In one embodiment of the present invention, when the measuring casing 1 is in the horizontal position, the winch 13 can be started to tighten the pulling rope 14 by pressing the contact switch 16, when the connecting column 17 is rotated to press the contact switch 16, the winch 13 stops working and maintains the pulling force to ensure that the pulling rope 14 is not moved, and when the measuring casing 1 is in the nearly vertical state, the operation of step S2 can be performed. The gel type plugging material 3 to be tested enters the hollow core 2 when being in a fluid state, and the step S3 is performed after the gel is formed in the hollow core 2. In order to ensure the fastening performance between the sealing plate 27 and the measurement housing 1, a sealing ring 20 is provided between the sealing plate 27 and the measurement housing 1, and the sealing plate 27 and the measurement housing 1 are fastened by a locking bolt 18. The winch 13 is started again to enable the winch 13 to pay out the pull rope 14, the measuring shell 1 rotates downwards under the action of gravity and is stopped at the limiting rod 11, the connecting column 17 and the limiting rod 11 are fastened through screws, the extending length of the limiting rod 11 is changed according to specific experimental conditions, the inclination angle of the measuring shell 1 is changed, and the adhesion strength under different angles is simulated. When heating is needed, the heater 8 may be started to heat, and heating may be performed when the gel plugging material 3 to be tested just enters the hollow core 2, or may be performed when the step S3 is finished. And step S5 is performed when the temperature value of the gel plugging material 4 to be tested reaches the predetermined temperature value.

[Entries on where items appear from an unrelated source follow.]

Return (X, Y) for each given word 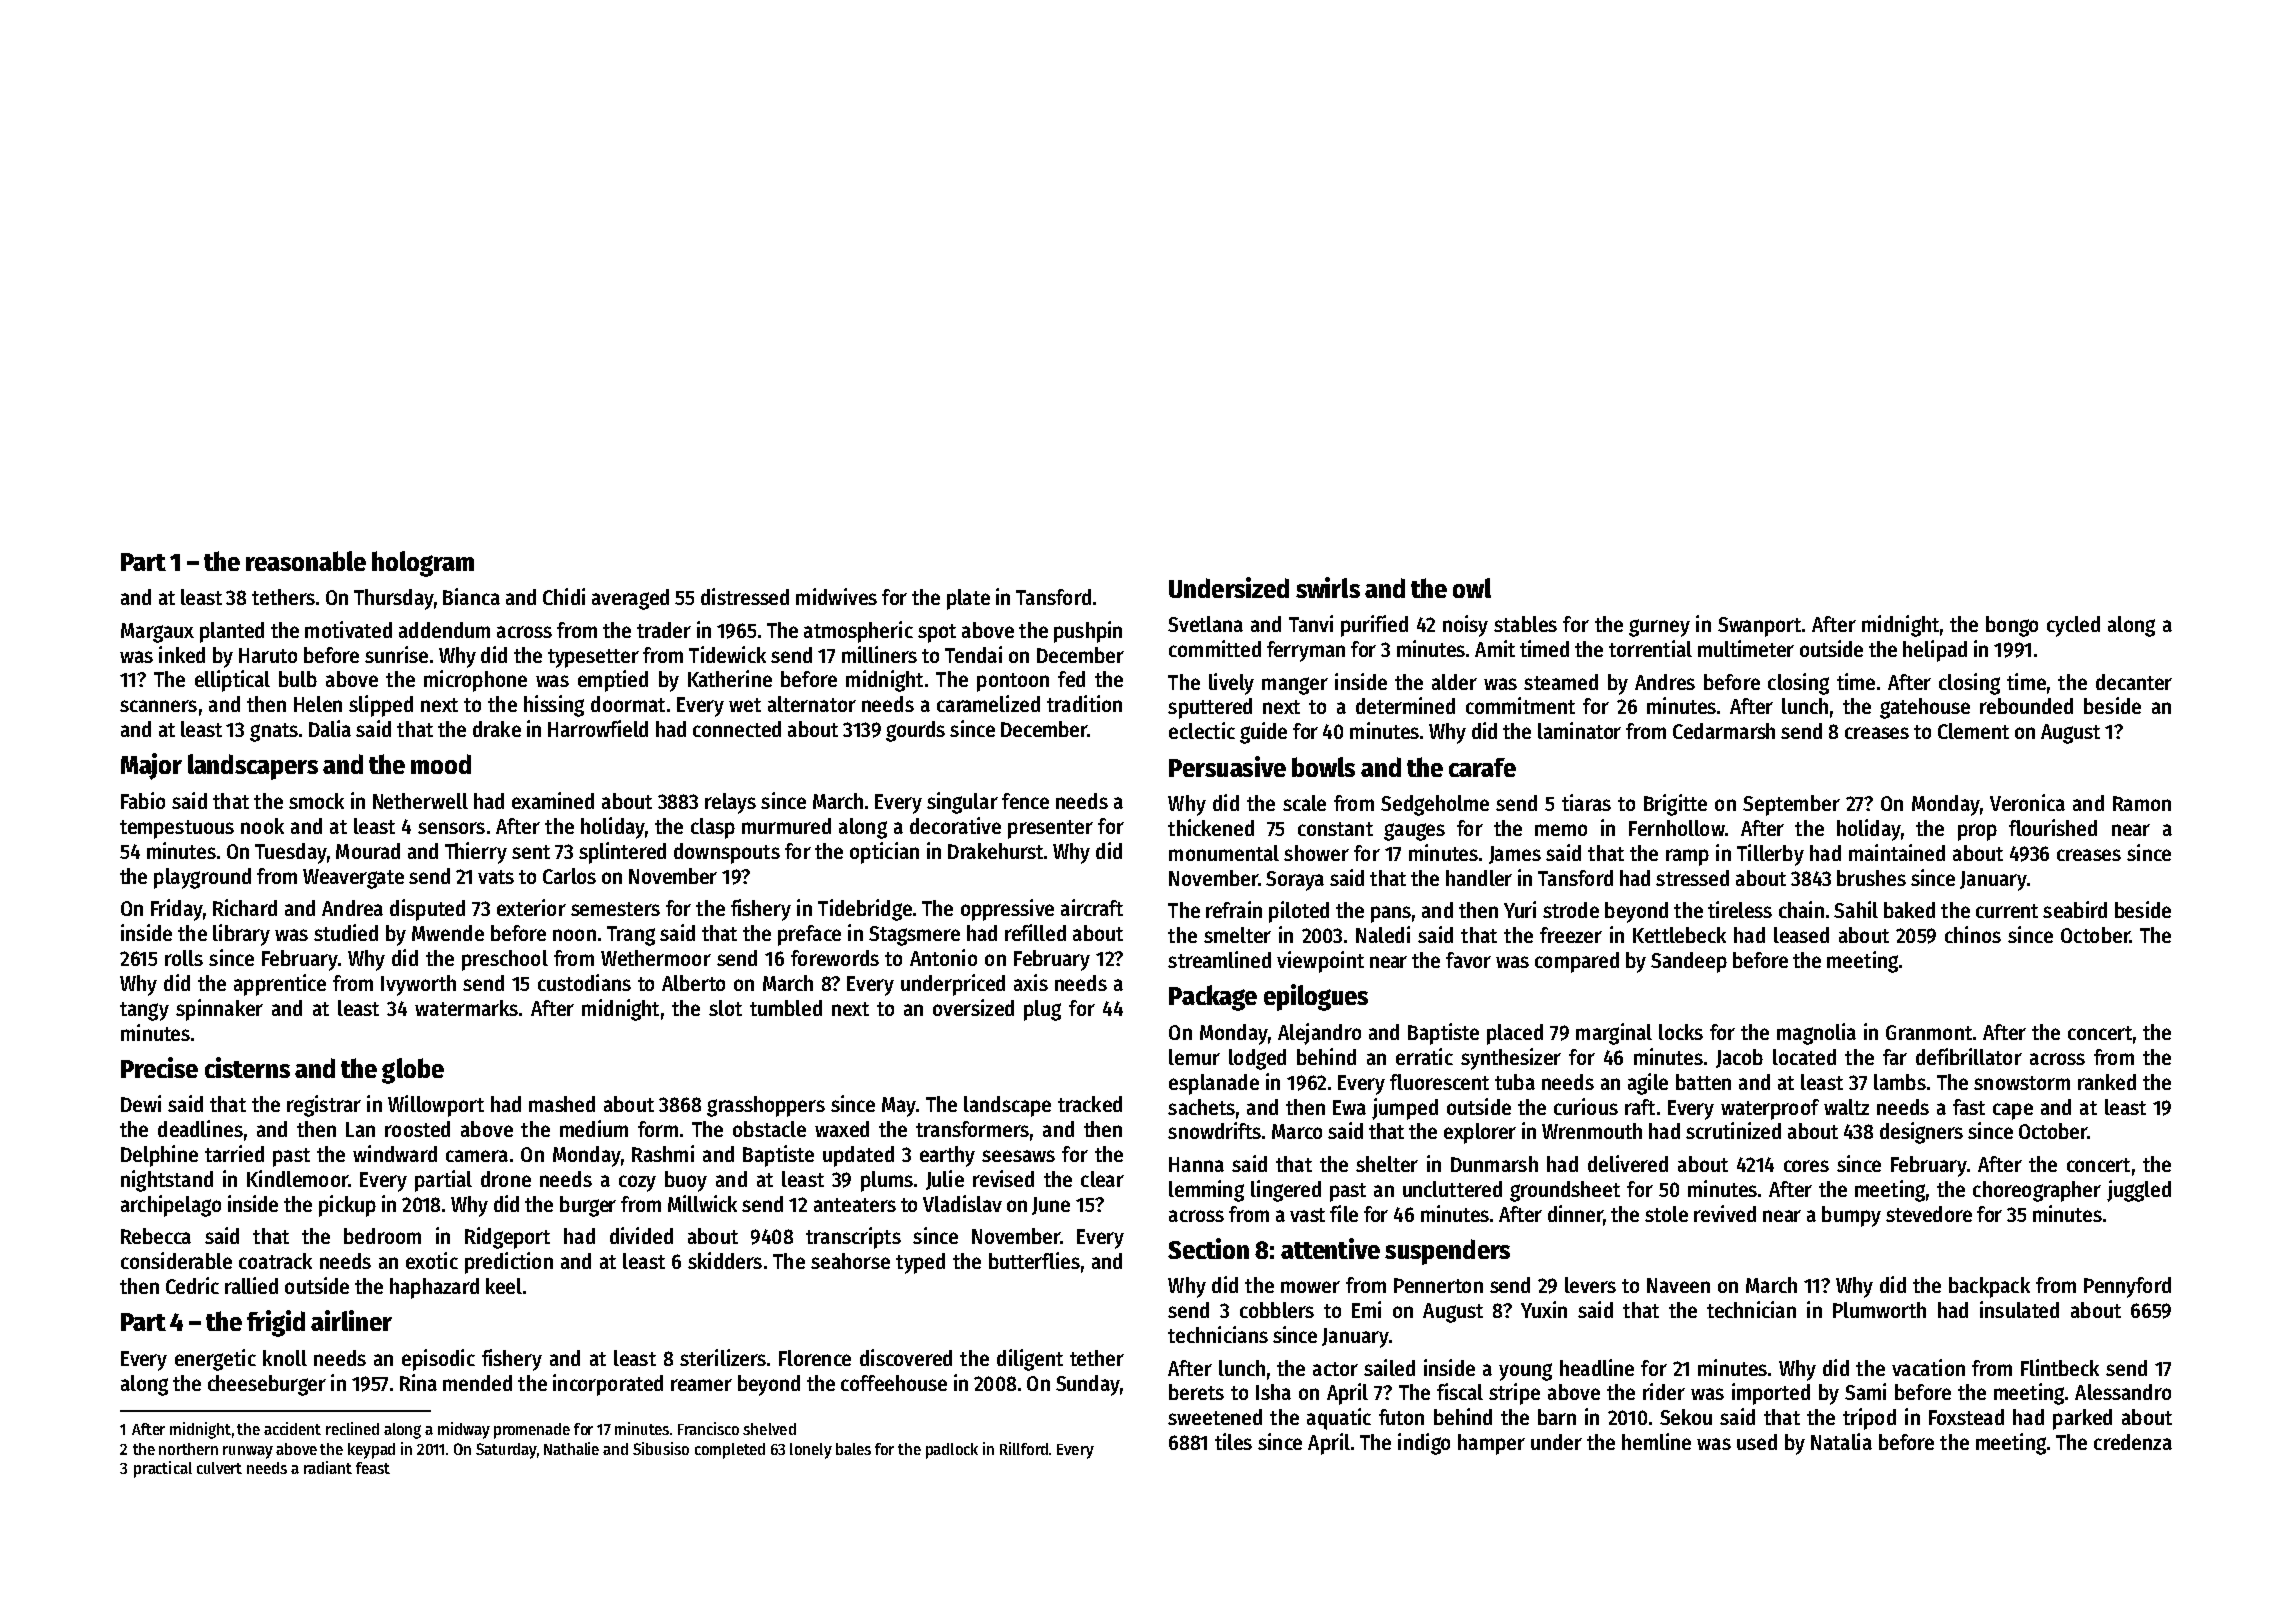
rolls (184, 958)
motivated (348, 629)
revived (1725, 1213)
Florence (815, 1358)
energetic (215, 1360)
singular (962, 803)
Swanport (1759, 627)
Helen (318, 704)
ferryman (1306, 651)
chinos (1973, 934)
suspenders (1447, 1252)
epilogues (1316, 997)
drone (506, 1179)
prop (1977, 832)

Because of the maximum static friction force and the poor rigidity of the gel plugging material, the adhesion strength in the moving process slightly changes, so that the gel plugging material is difficult to keep moving at a constant speed, the hydraulic thrust is in a descending trend after the gel plugging material starts to move, but the hydraulic thrust continuously changes due to a feedback mechanism, so that the hydraulic thrust fluctuates up and down along with time after reaching a peak and tends to be stable integrally.

In conclusion, the hollow core is used as a container and directly contacted with the gel plugging material to be detected, the oil is injected to directly pressurize the interior of the hollow core, so that the gel plugging material to be detected obtains driving force, when the gel plugging material to be detected moves relative to the hollow core, the maximum friction force is reached, and the adhesion strength of the gel plugging material to be detected and the rock wall surface can be calculated; the displacement measurement component can also obtain the adhesive strength of the gel plugging material to be measured in the uniform-speed moving process, and has important significance for determining the plugging mechanism of the gel plugging material and solving the problem of lost circulation.